Den Helder is Growing!
Now that Den Helder’s population is growing again for the first time in decades, 2.000 new jobs are being created at the Navy alone, and it is becoming increasingly more clear that Den Helder is one of the most suitable ports to facilitate off-shore wind farming related activities, a spatial strategic exploration was needed in order to identify the most beneficial spatial strategy to fit in the required program in a limited space, while simultaneously tackling current challenges regarding climate change and mobility.
The starting point of the strategic exploration was an intensive mixed-method analysis, comprised of interviews, workshops, literature reviews and quantitative data analysis, to study challenges and long-term perspectives regarding themes like accessibility, climate resilience, the energy transition and the city’s attractiveness to inhabitants and outsiders.
28 solution perspectives were drawn to tackle urban challenges on five themes. These perpectives were combined into three complementary scenarios.
Location: Den Helder, Netherlands
Program: port activities, energy infrastructure, climate adaptive infrastructure, recreation, education, mobility
Year: 2020
Design Directors: Eric Frijters, Olv Klijn
Project Lead: Olv Klijn, Max Augustijn
Team: Simone Swanepoel, Fenna Regenboog, Lisanne Corpel
Partners: Monika Pieroth, Kirkman Company
Commissioners: Central Government Real Estate Agency of the Netherlands (Rijksvastgoedbedrijf), Province of North-Holland, Municipality of Den Helder
Through an intensive mixed methods analysis – comprised of stakeholder, trends, historical and data-driven geospatial analyses – FABRICations identified urgent urban challenges on five themes, summarized in this challenges map.
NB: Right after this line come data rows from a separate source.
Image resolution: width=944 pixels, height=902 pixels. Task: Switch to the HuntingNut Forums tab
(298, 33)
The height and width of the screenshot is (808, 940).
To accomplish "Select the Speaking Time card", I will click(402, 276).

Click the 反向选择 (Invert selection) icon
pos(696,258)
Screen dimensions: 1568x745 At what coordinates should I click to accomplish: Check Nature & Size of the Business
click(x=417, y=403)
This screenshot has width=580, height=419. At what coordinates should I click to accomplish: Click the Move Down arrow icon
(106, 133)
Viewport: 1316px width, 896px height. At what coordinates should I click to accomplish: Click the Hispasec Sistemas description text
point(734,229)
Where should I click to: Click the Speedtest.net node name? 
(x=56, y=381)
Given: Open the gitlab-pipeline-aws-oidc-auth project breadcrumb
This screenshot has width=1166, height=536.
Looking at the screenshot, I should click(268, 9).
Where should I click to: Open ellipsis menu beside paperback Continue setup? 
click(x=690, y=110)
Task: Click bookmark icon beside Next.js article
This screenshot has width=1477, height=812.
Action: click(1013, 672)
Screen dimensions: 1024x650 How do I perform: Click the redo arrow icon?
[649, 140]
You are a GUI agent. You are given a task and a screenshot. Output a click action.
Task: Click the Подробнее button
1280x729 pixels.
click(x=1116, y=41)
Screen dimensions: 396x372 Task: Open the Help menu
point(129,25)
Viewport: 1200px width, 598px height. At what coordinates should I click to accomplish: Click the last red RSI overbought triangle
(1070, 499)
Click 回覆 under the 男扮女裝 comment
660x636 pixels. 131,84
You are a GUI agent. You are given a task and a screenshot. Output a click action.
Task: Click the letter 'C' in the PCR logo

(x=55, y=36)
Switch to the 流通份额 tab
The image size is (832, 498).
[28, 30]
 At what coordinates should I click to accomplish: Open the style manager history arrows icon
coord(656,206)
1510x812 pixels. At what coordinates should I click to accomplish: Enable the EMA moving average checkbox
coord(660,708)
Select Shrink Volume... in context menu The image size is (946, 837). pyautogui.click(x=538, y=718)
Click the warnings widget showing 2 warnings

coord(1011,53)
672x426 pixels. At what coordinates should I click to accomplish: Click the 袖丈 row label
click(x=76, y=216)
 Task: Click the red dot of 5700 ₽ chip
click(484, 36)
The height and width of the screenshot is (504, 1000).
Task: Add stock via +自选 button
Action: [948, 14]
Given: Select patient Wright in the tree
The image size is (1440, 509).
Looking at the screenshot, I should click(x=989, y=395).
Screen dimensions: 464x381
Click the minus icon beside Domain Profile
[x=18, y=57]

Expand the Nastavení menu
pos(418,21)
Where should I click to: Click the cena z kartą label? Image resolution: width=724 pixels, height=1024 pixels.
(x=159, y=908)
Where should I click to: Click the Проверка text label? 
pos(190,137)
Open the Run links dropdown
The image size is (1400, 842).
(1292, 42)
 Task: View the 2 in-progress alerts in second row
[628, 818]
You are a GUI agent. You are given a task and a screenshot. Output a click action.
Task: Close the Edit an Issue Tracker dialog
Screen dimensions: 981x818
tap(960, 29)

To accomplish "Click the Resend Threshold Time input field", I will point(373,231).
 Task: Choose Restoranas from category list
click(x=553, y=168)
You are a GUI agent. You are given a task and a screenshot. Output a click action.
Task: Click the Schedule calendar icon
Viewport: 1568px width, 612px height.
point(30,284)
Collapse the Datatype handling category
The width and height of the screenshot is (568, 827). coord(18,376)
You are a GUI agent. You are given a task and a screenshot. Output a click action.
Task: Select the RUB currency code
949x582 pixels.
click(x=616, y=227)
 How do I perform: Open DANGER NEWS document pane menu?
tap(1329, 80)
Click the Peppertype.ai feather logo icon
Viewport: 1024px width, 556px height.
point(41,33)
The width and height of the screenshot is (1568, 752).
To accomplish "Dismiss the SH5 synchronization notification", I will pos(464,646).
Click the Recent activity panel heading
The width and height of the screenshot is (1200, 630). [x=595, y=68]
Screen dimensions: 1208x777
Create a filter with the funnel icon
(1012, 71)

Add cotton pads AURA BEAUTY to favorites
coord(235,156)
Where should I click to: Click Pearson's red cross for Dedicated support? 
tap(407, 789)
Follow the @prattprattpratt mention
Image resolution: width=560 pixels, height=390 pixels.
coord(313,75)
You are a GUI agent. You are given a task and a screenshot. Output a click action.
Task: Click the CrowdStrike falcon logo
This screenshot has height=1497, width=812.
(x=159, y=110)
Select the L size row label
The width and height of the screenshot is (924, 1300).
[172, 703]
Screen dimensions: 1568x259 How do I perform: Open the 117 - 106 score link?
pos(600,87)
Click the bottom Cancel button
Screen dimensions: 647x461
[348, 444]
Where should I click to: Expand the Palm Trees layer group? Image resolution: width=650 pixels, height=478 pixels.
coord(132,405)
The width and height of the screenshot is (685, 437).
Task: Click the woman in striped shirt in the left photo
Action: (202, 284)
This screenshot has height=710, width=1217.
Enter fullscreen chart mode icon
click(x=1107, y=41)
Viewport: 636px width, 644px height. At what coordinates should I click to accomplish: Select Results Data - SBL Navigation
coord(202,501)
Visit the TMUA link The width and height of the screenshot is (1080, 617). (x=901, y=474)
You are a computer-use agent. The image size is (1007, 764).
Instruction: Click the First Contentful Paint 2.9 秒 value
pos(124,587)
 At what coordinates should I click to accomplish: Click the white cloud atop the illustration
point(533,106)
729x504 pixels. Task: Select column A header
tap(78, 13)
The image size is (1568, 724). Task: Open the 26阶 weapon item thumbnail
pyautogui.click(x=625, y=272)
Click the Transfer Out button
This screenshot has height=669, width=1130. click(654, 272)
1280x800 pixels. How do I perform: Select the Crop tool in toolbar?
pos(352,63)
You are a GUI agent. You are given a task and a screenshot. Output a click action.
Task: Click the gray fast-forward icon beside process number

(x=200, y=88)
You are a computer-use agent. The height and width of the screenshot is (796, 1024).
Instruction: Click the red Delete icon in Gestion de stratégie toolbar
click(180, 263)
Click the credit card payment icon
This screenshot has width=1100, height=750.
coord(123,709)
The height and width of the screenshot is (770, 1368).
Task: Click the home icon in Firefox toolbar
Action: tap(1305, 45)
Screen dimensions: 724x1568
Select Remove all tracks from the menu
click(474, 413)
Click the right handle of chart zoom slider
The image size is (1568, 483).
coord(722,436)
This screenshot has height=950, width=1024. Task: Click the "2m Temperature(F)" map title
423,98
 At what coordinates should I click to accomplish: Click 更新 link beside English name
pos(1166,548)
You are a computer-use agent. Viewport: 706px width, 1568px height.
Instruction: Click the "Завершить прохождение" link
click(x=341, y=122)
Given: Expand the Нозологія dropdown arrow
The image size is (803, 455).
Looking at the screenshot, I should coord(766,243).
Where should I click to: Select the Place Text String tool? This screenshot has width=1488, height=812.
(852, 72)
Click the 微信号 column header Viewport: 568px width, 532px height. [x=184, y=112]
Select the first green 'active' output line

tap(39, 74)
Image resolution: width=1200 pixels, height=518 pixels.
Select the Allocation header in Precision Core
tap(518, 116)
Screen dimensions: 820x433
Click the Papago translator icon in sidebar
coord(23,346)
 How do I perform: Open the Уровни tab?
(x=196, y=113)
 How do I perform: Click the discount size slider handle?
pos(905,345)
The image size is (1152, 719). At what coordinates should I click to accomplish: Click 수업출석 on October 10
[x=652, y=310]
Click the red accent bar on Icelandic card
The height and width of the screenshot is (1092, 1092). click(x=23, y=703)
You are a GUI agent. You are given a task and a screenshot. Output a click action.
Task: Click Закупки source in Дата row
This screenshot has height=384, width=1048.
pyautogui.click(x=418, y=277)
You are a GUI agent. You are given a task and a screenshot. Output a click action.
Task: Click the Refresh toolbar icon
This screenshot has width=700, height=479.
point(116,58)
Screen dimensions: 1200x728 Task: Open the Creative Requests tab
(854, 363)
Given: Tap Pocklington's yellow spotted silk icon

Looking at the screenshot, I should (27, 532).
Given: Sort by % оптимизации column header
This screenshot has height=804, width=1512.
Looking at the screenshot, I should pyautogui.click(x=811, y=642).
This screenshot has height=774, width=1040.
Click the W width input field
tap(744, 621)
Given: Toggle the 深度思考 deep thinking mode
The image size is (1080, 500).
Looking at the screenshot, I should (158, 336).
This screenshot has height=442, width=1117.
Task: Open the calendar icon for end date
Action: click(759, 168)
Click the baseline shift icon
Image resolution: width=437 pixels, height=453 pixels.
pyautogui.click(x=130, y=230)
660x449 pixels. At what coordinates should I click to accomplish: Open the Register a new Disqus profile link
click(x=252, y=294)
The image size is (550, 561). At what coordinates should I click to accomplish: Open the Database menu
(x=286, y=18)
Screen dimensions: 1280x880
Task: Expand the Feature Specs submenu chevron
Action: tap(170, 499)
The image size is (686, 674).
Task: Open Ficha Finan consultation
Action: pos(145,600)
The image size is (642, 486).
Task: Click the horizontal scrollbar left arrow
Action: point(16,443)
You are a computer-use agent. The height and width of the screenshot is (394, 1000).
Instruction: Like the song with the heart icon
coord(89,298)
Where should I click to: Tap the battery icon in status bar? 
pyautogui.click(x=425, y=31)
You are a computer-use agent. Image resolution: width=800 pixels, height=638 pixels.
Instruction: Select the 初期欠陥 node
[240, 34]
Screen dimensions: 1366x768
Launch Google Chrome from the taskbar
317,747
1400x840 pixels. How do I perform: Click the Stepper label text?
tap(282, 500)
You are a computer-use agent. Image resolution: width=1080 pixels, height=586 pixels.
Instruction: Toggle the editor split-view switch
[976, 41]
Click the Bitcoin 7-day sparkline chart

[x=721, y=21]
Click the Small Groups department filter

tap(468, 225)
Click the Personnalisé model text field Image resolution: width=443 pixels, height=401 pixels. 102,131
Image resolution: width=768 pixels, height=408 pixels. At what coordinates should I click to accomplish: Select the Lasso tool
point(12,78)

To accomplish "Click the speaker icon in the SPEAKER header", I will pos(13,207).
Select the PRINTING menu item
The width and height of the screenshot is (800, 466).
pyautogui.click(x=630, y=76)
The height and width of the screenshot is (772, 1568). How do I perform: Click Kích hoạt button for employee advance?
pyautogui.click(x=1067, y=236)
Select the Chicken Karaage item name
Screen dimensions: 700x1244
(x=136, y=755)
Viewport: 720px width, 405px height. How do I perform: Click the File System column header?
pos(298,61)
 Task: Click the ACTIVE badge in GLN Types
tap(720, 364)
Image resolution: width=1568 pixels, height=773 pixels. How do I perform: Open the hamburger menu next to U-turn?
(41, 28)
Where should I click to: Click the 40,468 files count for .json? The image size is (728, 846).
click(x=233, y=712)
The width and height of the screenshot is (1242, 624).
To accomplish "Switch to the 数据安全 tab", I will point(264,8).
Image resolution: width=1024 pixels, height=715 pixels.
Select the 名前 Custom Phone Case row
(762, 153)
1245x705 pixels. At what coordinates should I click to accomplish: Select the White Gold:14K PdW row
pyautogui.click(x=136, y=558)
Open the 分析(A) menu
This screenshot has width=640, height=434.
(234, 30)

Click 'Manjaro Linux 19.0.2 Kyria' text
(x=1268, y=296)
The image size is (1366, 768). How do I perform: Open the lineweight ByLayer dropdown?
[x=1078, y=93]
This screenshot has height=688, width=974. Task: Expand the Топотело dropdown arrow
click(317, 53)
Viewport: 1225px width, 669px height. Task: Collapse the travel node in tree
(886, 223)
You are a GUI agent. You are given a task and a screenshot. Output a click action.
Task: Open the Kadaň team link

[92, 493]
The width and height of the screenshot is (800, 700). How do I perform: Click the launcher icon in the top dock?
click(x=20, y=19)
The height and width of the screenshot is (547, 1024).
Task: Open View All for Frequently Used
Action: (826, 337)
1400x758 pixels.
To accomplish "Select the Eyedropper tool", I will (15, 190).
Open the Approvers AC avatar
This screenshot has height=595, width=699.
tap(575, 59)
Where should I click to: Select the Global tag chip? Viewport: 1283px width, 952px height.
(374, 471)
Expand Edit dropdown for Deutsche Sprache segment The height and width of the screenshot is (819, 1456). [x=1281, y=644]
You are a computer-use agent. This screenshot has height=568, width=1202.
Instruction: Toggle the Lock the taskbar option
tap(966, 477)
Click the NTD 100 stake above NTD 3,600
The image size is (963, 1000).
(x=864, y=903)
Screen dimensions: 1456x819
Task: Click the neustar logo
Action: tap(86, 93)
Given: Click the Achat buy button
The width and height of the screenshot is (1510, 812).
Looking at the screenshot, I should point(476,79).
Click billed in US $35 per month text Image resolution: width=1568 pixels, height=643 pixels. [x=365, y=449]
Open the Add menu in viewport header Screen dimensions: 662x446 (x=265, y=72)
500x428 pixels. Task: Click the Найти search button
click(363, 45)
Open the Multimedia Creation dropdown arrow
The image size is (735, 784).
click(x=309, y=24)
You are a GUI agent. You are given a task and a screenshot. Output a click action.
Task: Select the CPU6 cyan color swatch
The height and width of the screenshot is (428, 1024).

From Perspectives to Scenarios
After this thorough analysis, we drew 28 solution perspectives on three scales (Maritime Cluster, the city and the region) for 5 main types of problems (accessibility, energy transition, resilience, the city’s image, and land-use). These solution perspectives were combined into three complementary scenarios:
- The Resilient City, which focuses on climate and economic resilience by creating climate-adaptive space for port-related activities and education for upcoming sustainable industries;
- The Attractive City, which focuses on ecology, recreation and city branding by enhancing slow transport networks, creating new connections with the landscape and enhancing the climate resilience of the city’s green structure;
- The Accessible City, which focuses on mobility and a more efficient use of space by implementing new public and shared transport networks and realizing three port clusters instead of one.
The solution perspectives were combined into 3 complementary scenarios: the resilient city, the attractive city and the accessible city.
Coalition Strategy and Pilot Project Proposal
These three scenario’s were complemented with a coalition strategy, which was conceptualized together with Kirkman Company, and which strategized how the large amount of stakeholders in the area could work together towards the common goal of creating “an economically vital and attractive city”. Furthermore, we also conceptualized the first step of the redevelopment of the Maritime Cluster: we argued that Het Nieuwe Diep should be the first location where stakeholders should work together in a learning-by-doing approach on the redevelopment of the Maritime Cluster.